Pervez Amirali Hoodbhoy (Urdu: ;;born 11 July 1950) is a Pakistani nuclear physicist and activist who serves as a professor at the Forman Christian College and previously taught physics at the Quaid-e-Azam University. Hoodbhoy is also a prominent activist in particular concerned with promotion of freedom of speech, secularism, scientific temper and education in Pakistan.
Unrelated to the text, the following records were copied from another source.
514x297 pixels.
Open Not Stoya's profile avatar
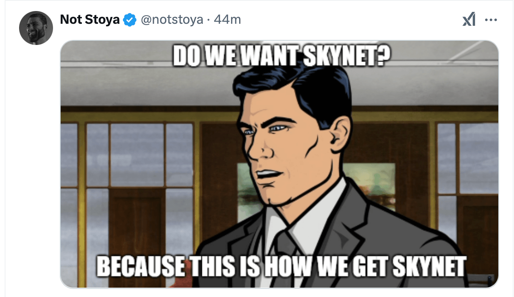pos(36,28)
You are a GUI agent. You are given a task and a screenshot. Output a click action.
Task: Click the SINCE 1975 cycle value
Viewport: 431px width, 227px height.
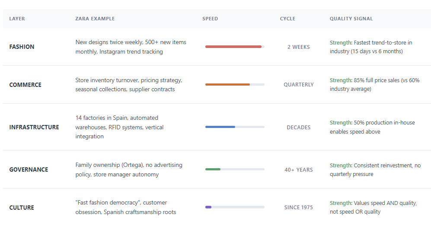[299, 208]
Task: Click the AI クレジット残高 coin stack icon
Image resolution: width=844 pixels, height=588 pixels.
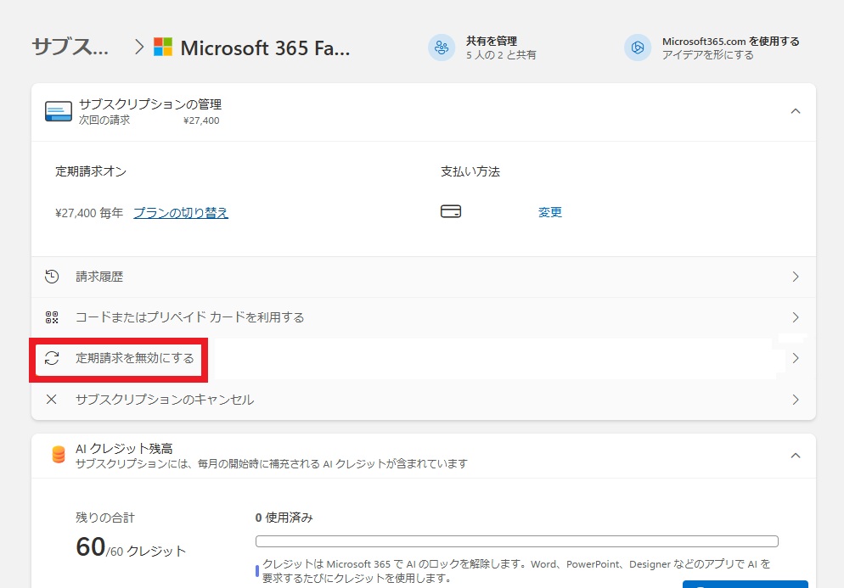Action: pyautogui.click(x=59, y=456)
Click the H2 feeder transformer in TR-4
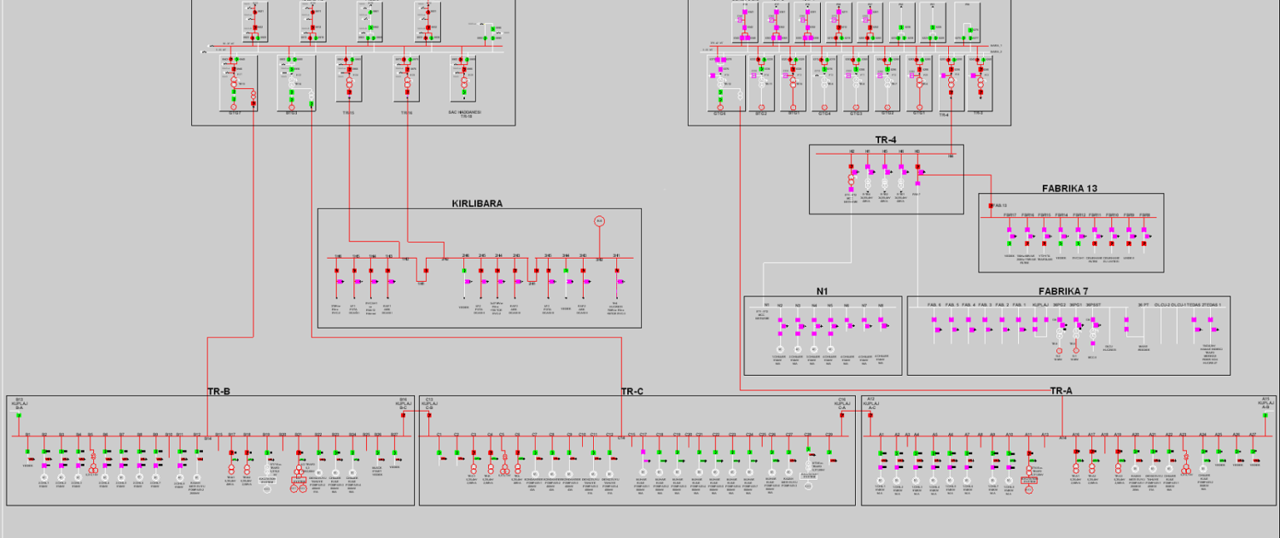 (x=852, y=181)
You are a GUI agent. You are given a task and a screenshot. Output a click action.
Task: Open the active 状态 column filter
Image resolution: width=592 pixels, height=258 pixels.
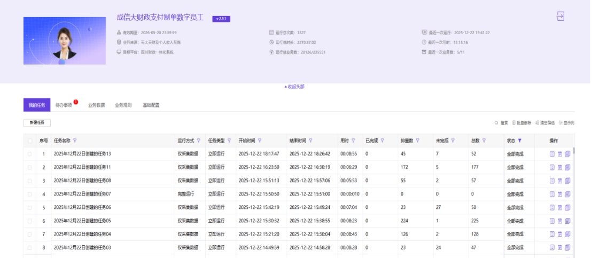[519, 141]
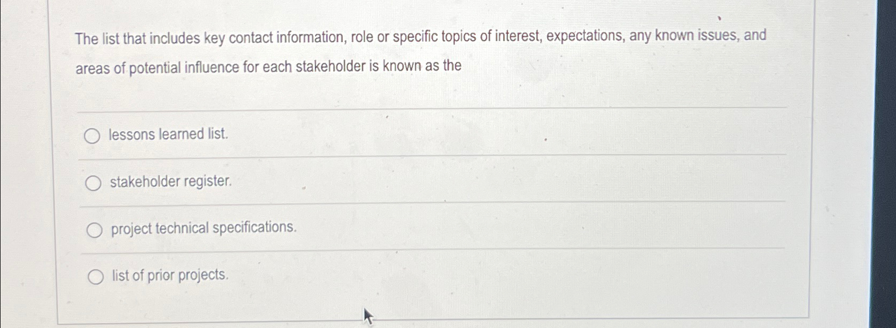The height and width of the screenshot is (328, 896).
Task: Click the "project technical specifications." answer label
Action: (204, 228)
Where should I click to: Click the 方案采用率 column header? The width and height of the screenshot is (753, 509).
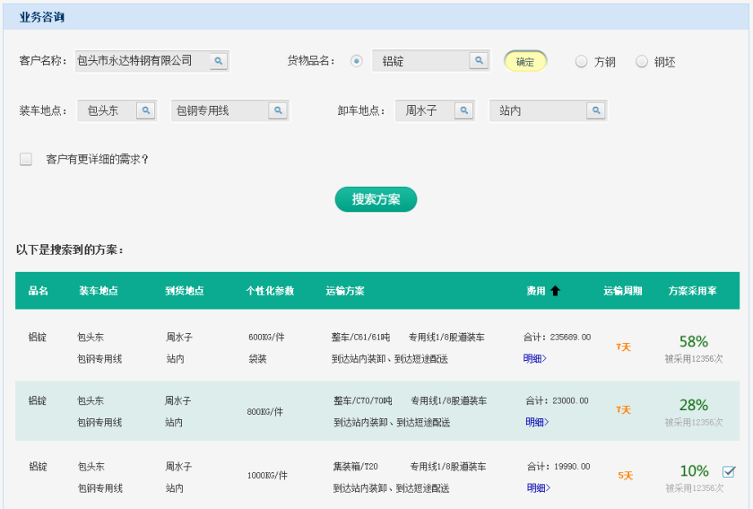692,291
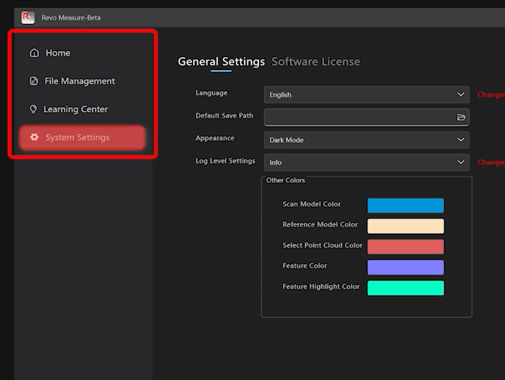Open the Appearance dropdown set to Dark Mode
Image resolution: width=505 pixels, height=380 pixels.
click(366, 140)
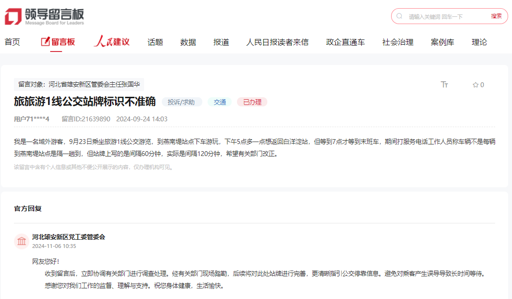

Born and raised in Karachi, in a Gujarati household, Hoodbhoy studied at the Massachusetts Institute of Technology for nine years, where he received degrees in electrical engineering, mathematics and solid-state physics, eventually leading to a PhD in nuclear physics. In 1981, Hoodbhoy went on to conduct post-doctoral research at the University of Washington, before leaving to serve as a visiting professor at the Carnegie Mellon University in 1985. While still a professor at the Quaid-e-Azam University, Hoodbhoy worked as a guest scientist at the International Centre for Theoretical Physics from 1986 to 1994. He remained with the Quaid-e-Azam University until 2010, throughout which he held visiting professorships at MIT, University of Maryland and Stanford Linear Collider.

In 2011, Hoodbhoy joined LUMS while also working as a researcher with Princeton University and as copa columnist with the Express Tribune. His contract with LUMS was terminated in 2013 which resulted in a controversy. He is a sponsor of the Bulletin of the Atomic Scientists, and a member of the monitoring panel on terrorism of the World Federation of Scientists. Hoodbhoy has won several awards including the Abdus Salam Prize for Mathematics (1984); the Kalinga Prize for the popularization of science (2003); the Joseph A. Burton Forum Award (2010) from the American Physical Society. In 2011, he was included in the list of 100 most influential global thinkers by Foreign Policy. In 2013, he was made a member of the UN Secretary General's Advisory Board on Disarmament.

He is the author of Islam and Science: Religious Orthodoxy and the Battle for Rationality. He is the head of Mashal Books in Lahore, which claims to make "a major translation effort to produce books in Urdu that promote modern thought, human rights, and emancipation of women". Hoodbhoy has written for Project Syndicate, DAWN, The New York Times and The Express Tribune. Hoodbhoy is generally considered one of the most vocal, progressive and liberal members of the Pakistani intelligentsia. His daughter, Alia Amirali, is also a well-known feminist and political activist.

Early and personal life
Hoodbhoy was born and raised in Karachi, Sindh, in a Gujarati family belonging to the Ismaili Shia community. He has at least one older brother. He has been married twice, first to Hajra Ahmed, niece of activist Eqbal Ahmad. Hoodbhoy and Hajra Ahmed have two daughters together, including Alia Amirali. They were divorced in the early 2010s. Hoodbhoy later married Sadia Manzoor, who is also, like him, a physics professor. They were married late in life and do not have children together.

Education
Hoodbhoy attended the Karachi Grammar School in Karachi for his initial schooling. After graduating, at the age of 19, Hoodbhoy went to the United States to attend the Massachusetts Institute of Technology (MIT) on a scholarship. While attending MIT, Hoodbhoy worked for a local Pakistani restaurant based in Massachusetts to support his studies and showed a great interest in electronics and mathematics.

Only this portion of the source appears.